## Work instructions
Could you repeat the data word for word while skipping the pictures?

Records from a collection
┌──

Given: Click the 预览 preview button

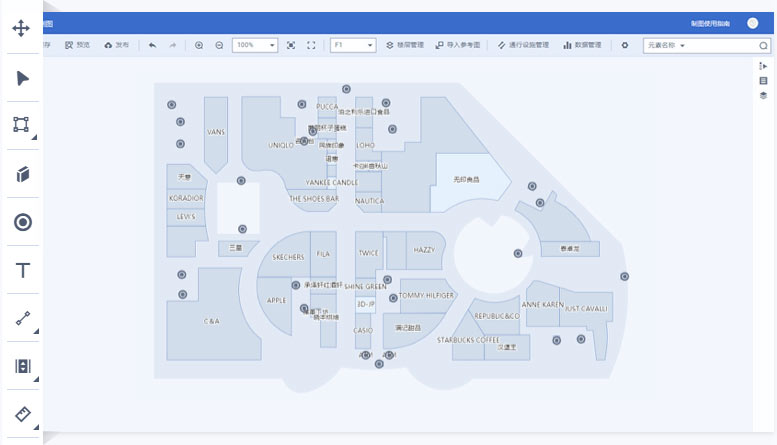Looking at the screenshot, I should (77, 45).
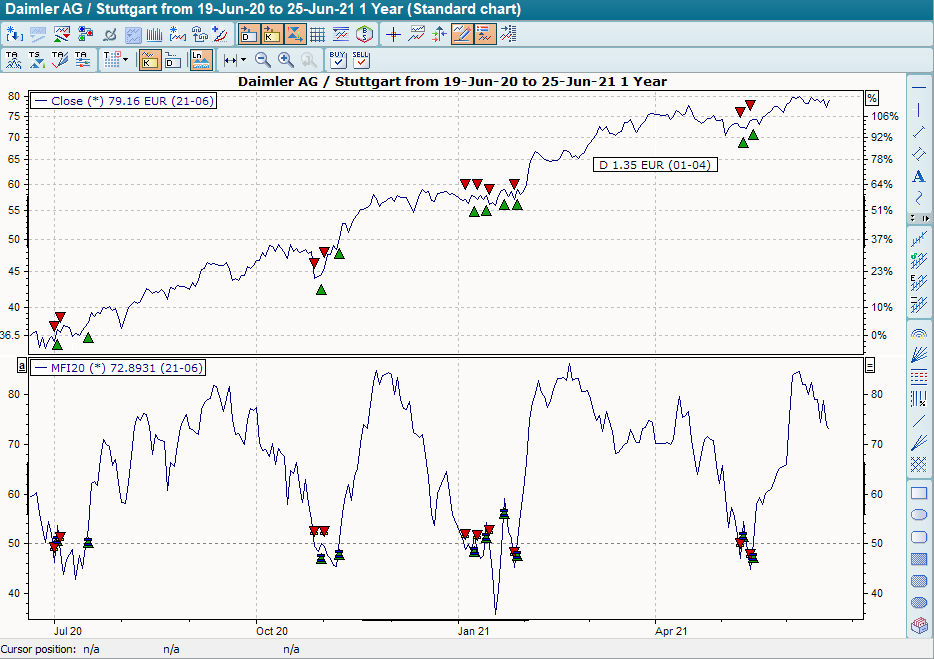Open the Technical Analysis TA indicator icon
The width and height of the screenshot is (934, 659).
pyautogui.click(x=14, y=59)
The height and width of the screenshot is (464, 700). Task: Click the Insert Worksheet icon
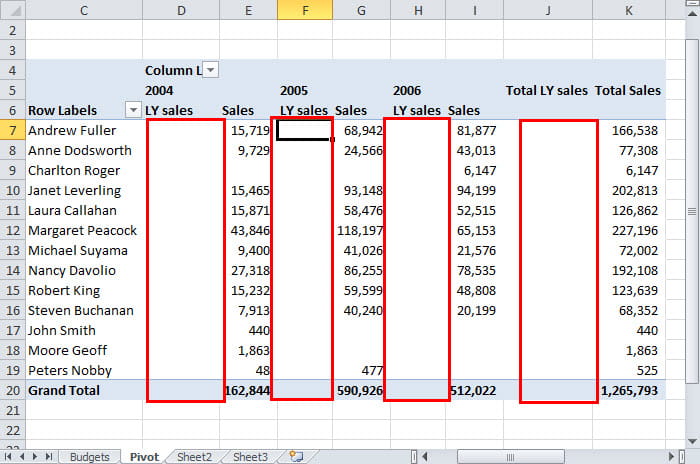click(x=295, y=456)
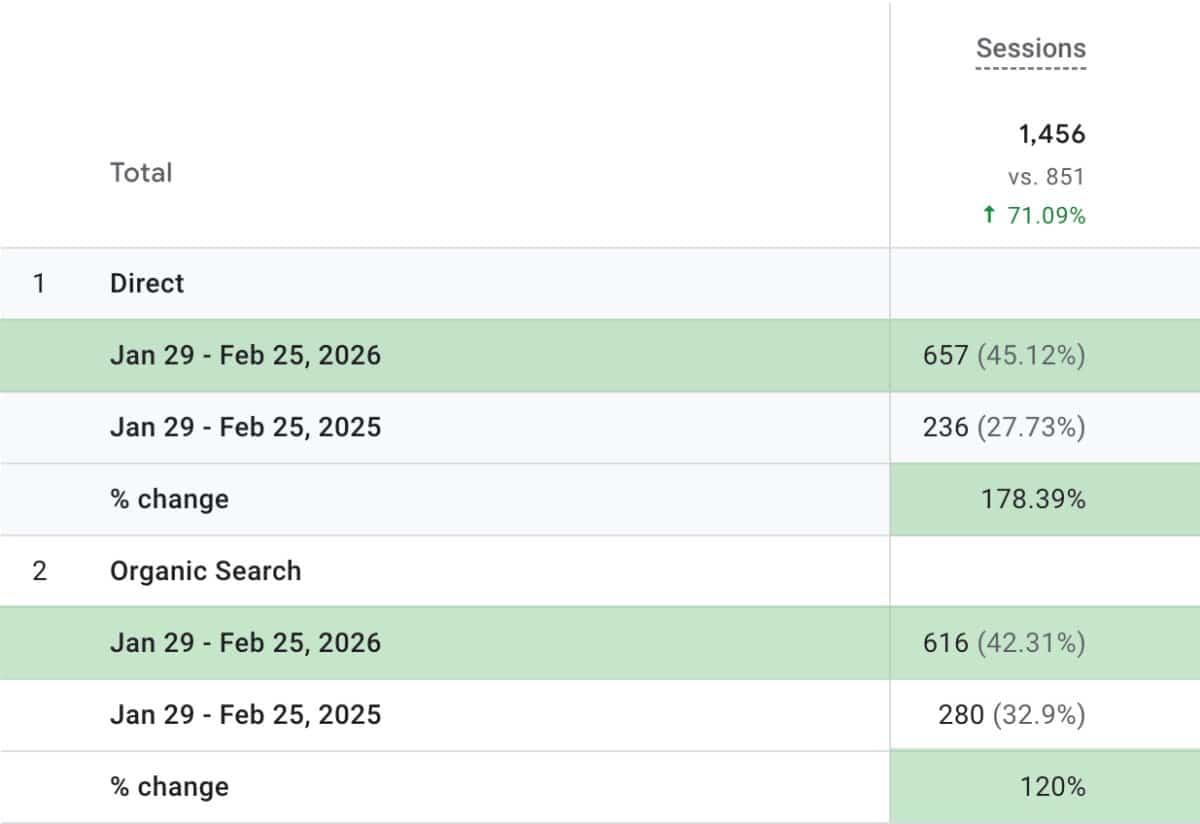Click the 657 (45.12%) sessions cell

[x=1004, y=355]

└──

## Response for this exercise
Given: Click the 预览 preview button

Looking at the screenshot, I should (77, 45).
Open the Technical Analysis TA indicator icon
The width and height of the screenshot is (934, 659).
pyautogui.click(x=14, y=59)
The height and width of the screenshot is (464, 700). Task: Click the Insert Worksheet icon
click(x=295, y=456)
Click the 657 (45.12%) sessions cell

[x=1004, y=355]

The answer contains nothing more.